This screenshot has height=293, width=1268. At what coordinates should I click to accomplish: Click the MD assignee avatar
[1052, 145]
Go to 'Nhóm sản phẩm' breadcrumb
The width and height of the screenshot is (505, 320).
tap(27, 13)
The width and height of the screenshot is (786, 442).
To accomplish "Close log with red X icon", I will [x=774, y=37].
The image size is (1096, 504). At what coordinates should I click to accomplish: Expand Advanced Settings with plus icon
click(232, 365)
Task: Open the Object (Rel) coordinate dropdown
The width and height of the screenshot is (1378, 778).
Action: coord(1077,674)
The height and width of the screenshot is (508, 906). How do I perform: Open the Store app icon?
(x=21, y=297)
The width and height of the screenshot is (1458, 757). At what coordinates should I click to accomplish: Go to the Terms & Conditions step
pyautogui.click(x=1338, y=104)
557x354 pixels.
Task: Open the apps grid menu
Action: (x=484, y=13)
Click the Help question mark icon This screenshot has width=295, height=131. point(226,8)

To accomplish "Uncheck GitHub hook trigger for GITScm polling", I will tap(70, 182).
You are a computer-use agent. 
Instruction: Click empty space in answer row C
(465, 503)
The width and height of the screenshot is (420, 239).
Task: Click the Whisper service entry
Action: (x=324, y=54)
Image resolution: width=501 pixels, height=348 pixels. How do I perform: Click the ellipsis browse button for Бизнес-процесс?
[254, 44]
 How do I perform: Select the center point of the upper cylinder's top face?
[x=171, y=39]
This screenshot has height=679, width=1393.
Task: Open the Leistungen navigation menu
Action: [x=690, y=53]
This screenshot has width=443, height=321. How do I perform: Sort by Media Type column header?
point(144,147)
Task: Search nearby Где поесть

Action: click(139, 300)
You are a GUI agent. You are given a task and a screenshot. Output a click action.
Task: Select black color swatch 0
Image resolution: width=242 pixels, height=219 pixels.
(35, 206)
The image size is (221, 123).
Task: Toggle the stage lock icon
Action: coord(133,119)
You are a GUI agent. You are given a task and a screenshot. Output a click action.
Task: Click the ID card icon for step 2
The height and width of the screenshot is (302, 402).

------------------------------------------------------------

■ EXERCISE OBJECTIVE ■
Your answer must consist only of the lines from the one containing "Image resolution: width=501" through the last line of the data above, both included, exactly as written.

■ COMPLETED EXERCISE ■
Image resolution: width=501 pixels, height=348 pixels. How do I perform: Click the ellipsis browse button for Бизнес-процесс?
[254, 44]
 How do I perform: Select the center point of the upper cylinder's top face?
[x=171, y=39]
This screenshot has height=679, width=1393.
Task: Open the Leistungen navigation menu
Action: [x=690, y=53]
This screenshot has width=443, height=321. How do I perform: Sort by Media Type column header?
point(144,147)
Task: Search nearby Где поесть

Action: click(139, 300)
You are a GUI agent. You are given a task and a screenshot. Output a click action.
Task: Select black color swatch 0
Image resolution: width=242 pixels, height=219 pixels.
(35, 206)
The image size is (221, 123).
Task: Toggle the stage lock icon
Action: coord(133,119)
You are a GUI agent. You are given a task and a screenshot. Output a click action.
Task: Click the ID card icon for step 2
The height and width of the screenshot is (302, 402).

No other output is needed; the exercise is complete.